Eight years ago Berkus met a producer for Oprah at an artist show in the gallery space in Berkus’s Chicago design firm. “We started talking, and the show asked me to make over a small space,” he says. It was huge exposure, but little did he or the producer know that they’d be practically inventing a new TV staple.
“There wasn’t a ton of design on TV, so there wasn’t a format for getting things done,” says Berkus, who turns 39 this month. The HGTV and DIY networks were in their infancy, and Winfrey’s producers weren’t versed in the process of interior makeovers, he says. Their shared inexperience came through in a phone call about a project that Oprah producers hoped would be Berkus’s first assignment: “They called and asked, ‘Can you get on a plane to Boston in an hour and bring every tradesperson you’ve ever worked with?’ And I said, ‘Whoa! I definitely want to be a part of this show; however, my electricians and plumbers—although they like and respect me—are not going to Boston with an hour’s notice. And neither am I.’ ” He got the producers to give him one more day to prepare for his first segment—the redesign of a 319-square-foot studio apartment—which aired in September 2002.

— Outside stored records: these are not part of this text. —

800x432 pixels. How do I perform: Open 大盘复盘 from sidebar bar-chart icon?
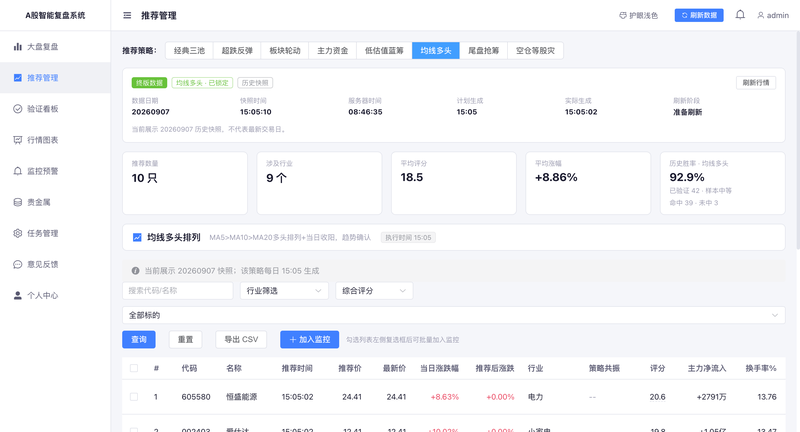[x=18, y=46]
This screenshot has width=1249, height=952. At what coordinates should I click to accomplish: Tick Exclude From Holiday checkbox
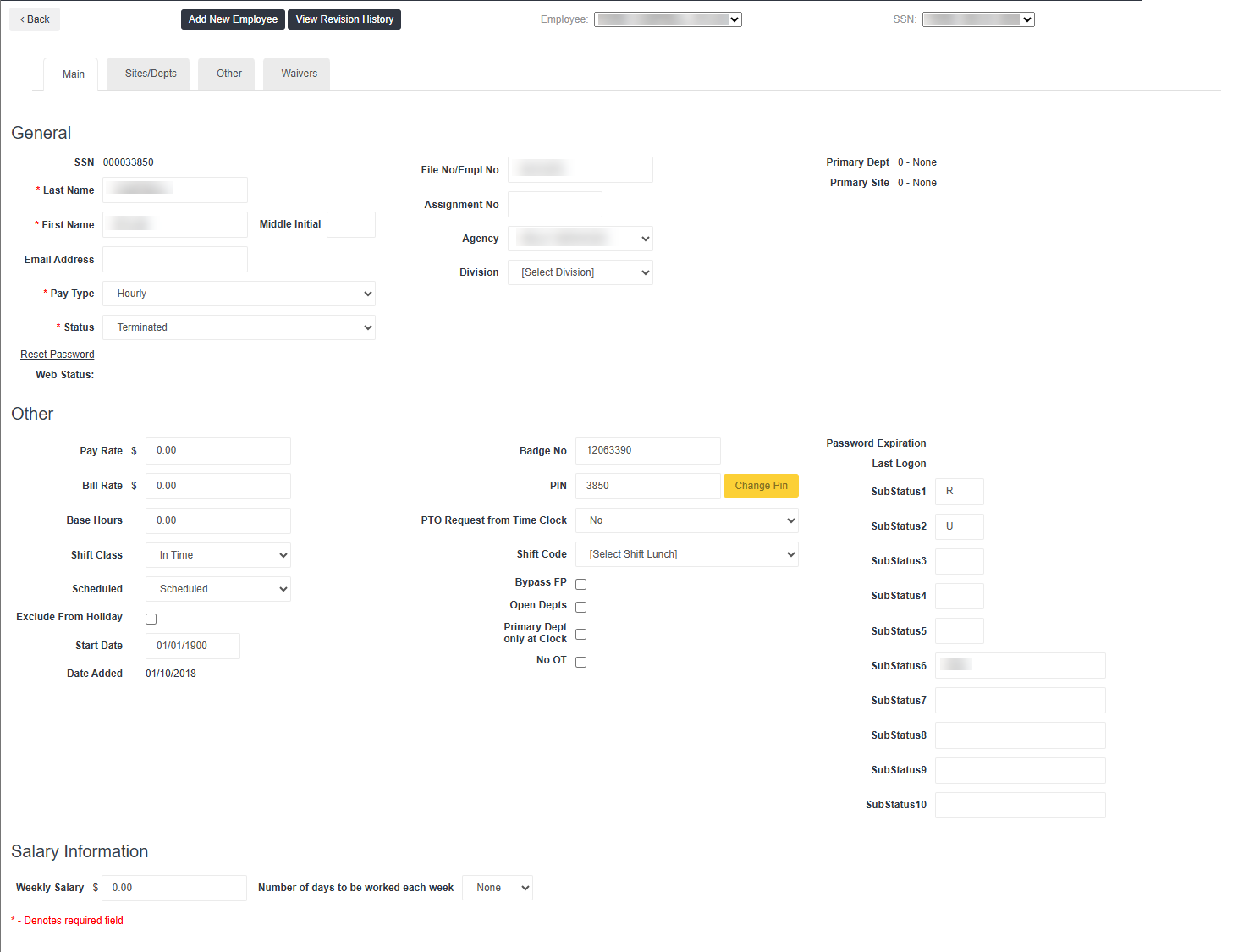click(151, 619)
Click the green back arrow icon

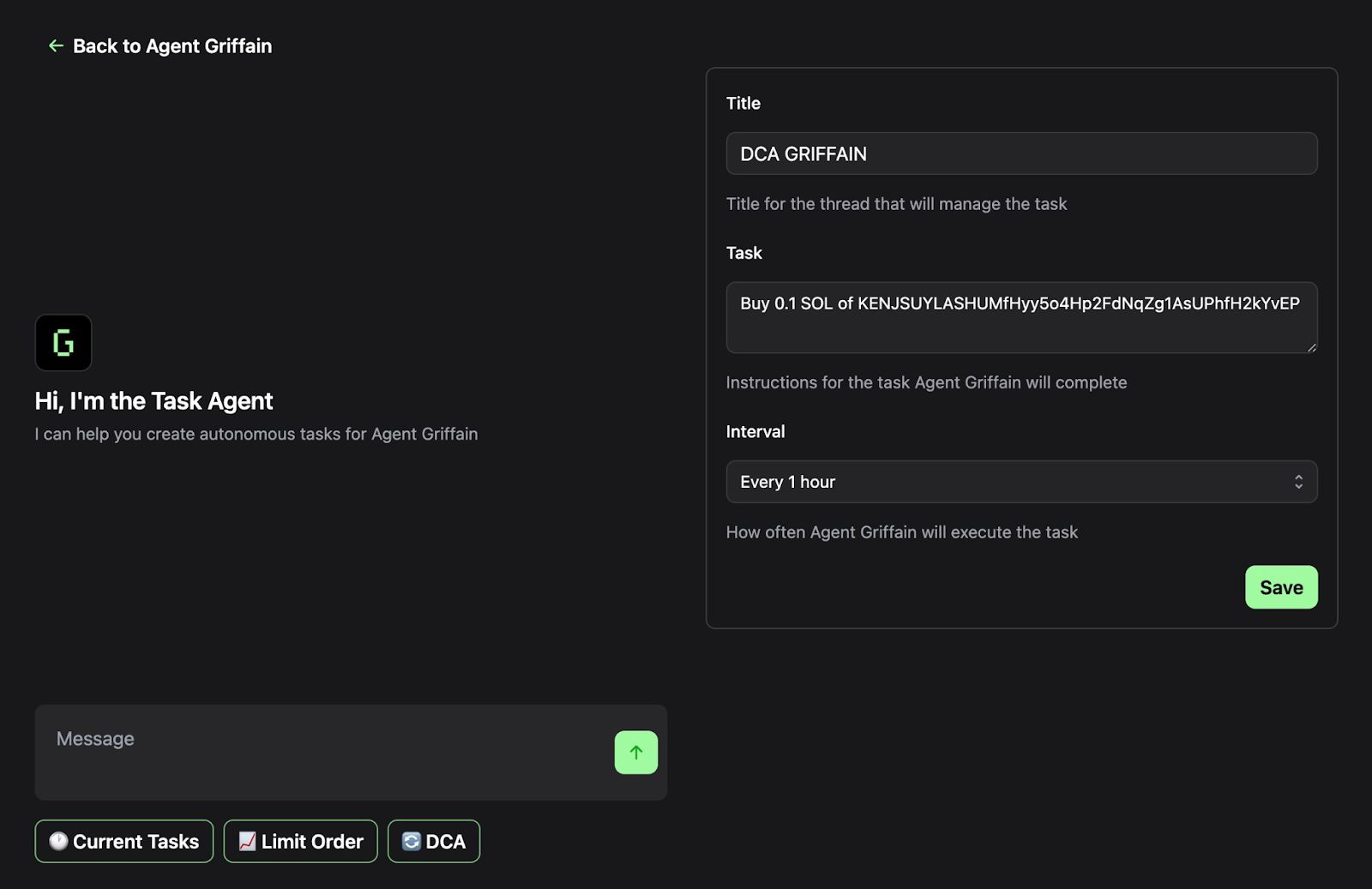pos(56,45)
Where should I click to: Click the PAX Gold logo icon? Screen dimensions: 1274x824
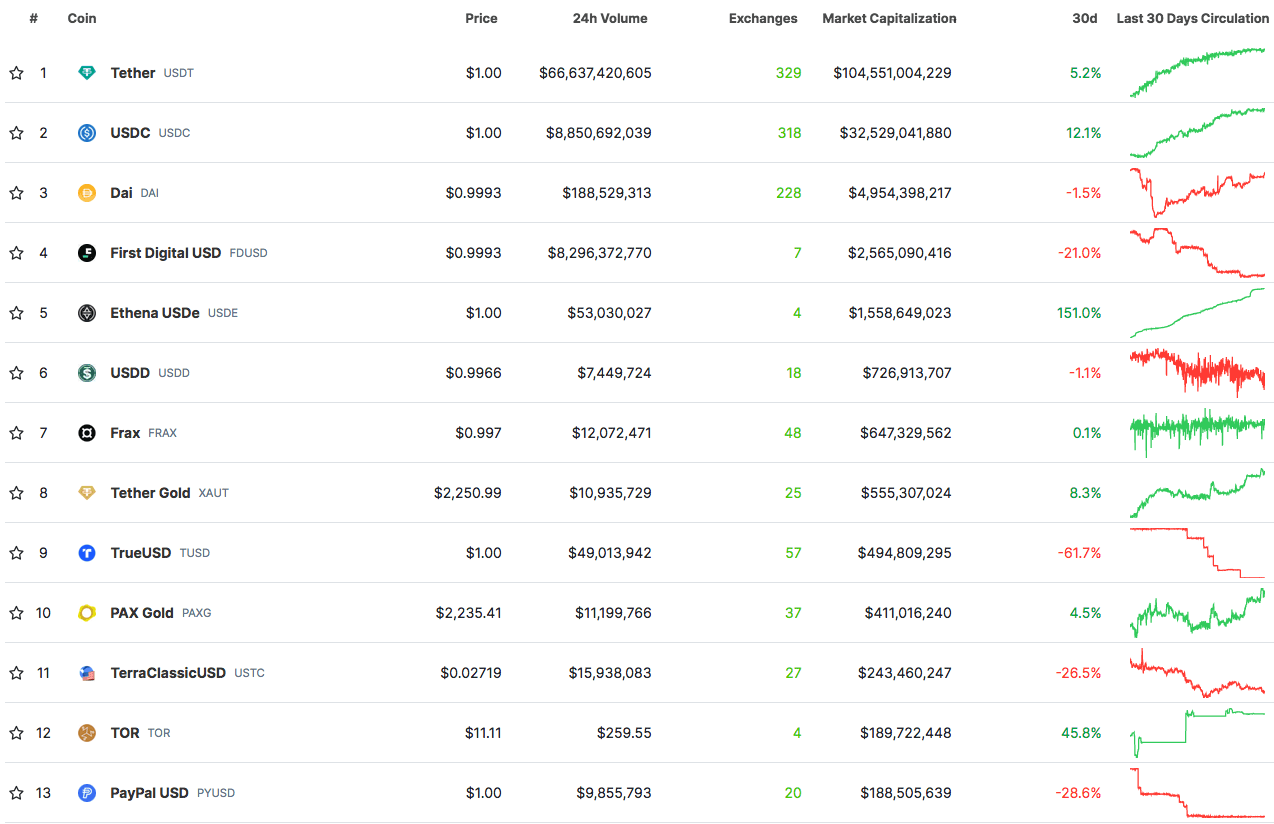click(87, 613)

Berkus, who was in high school theater and made some appearances on the show his mother, Nancy Golden, hosted on DIY Network, says he isn’t prone to stage fright—not even when he first walked onto Winfrey’s set. “We had 48 hours to do a gut renovation, so I was coming off of three hours of sleep over the last three days,” he says. “And when I got to the studio and stepped out on Oprah’s stage for the first time I had a moment where I consciously decided that I was not going to be nervous. This wasn’t like me going on American Idol—I’m a horrible singer. This was an opportunity for me to go out and talk about the work I had just finished. I felt really good about it and knew it backward and forward. That’s what centered me at that moment.” The studio audience responded with a standing ovation.